Gaston y'a le téléphone qui sonne. Et y'a jamais personne qui y répond ('Gaston, the telephone rings/ And no-one ever picks up'), warbled blonde-haired, neckerchiefed French-Italian singer Nino Ferrer during the sixties. Having a telephone in the house at the time was a mere dream in many central-eastern European countries. Twenty years later, people were able to start calling not only from the comfort of their homes, but from the street, the bus, even the cinema...
But how do Europeans answer the phone? The Germans and English are the most cautious. The former reply by stating their name and surname, whilst the latter sometimes repeat their phone number when they pick up the phone, both ensuring straightaway that you haven't dialled the wrong number. The Danes prefer to be precise, saying Det er X (pronounced: De'h X - 'This is...'). But nothing beats older Danish people, who have been known to scream their surnames upon lifting the receiver.

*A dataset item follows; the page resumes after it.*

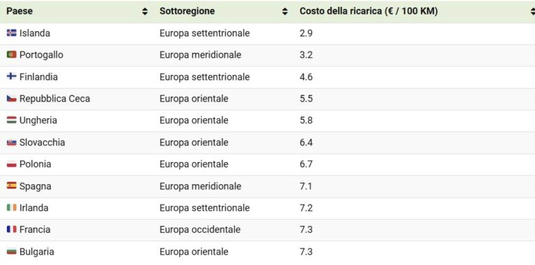Image resolution: width=535 pixels, height=265 pixels.
Task: Click the Costo della ricarica header text
Action: (x=369, y=11)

The French oui, allô and Polish tak sucham ('yes, listening'), sound rather more reserved, opting to reassure their callers that they are, indeed, paying attention!
The Italians meanwhile are the most pragmatic, with their pronto ('ready!'). It refers back to an age when operators were still waiting for lines to free up before connecting us to other callers.
But perhaps you should be on guard if you're calling a Spaniard or Catalan - be ready to hear them demand diga or digiu ('speak!'), when they pick up the phone.